Pada tanggal 7 Nopember 2000, Bupati Kutai Kartanegara bersama Putera Mahkota Kutai H. Aji Pangeran Praboe Anoem Soerja Adiningrat menghadap Presiden RI Abdurrahman Wahid di Bina Graha Jakarta untuk memberikan maksud diatas. Presiden Wahid menyetujui dan merestui dikembalikannya Kesultanan Kutai Kartanegara kepada keturunan Sultan Kutai yakni putera mahkota H. Aji Pangeran Praboe.

Pada tanggal 22 September 2001, Putra Mahkota Kesultanan Kutai Kartanegara, H. Aji Pangeran Praboe Anoem Soerya Adiningrat dinobatkan menjadi Sultan Kutai Kartanegara dengan gelar Sultan H. Aji Muhammad Salehuddin II. Penabalan H.A.P. Praboe sebagai Sultan Kutai Kartanegara gres dilaksanakan pada tanggal 22 September 2001.

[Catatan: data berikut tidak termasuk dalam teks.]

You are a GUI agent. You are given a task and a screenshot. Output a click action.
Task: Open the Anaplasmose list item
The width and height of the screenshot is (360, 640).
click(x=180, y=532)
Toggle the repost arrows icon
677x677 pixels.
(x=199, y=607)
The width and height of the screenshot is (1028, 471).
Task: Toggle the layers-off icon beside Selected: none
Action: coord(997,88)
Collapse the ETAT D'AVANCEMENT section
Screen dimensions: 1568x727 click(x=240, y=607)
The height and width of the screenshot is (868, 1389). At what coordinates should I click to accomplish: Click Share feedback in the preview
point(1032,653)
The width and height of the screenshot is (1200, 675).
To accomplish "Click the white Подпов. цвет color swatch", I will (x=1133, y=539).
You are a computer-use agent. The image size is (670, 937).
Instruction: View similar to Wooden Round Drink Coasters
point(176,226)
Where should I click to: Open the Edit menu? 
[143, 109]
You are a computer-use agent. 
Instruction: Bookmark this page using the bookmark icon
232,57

Scud Story memuat dengan lengkap unsur-unsur dan kaidah baku dalam menyajikan kisah dan dongeng, mencakup unsur Intrinsik Cerita Dongeng yaitu mencakup Tema Cerita Dongeng, Amanat/Pesan Moral Cerita Dongeng, Alur Cerita/Plot Cerita Dongeng, Perwatakan/Penokohan Cerita Dongeng, Latar/Setting Cerita Dongeng, serta Sudut pandang Cerita Dongeng. dan kadang disertai  unsur Ekstrinsik Cerita atau Dongeng.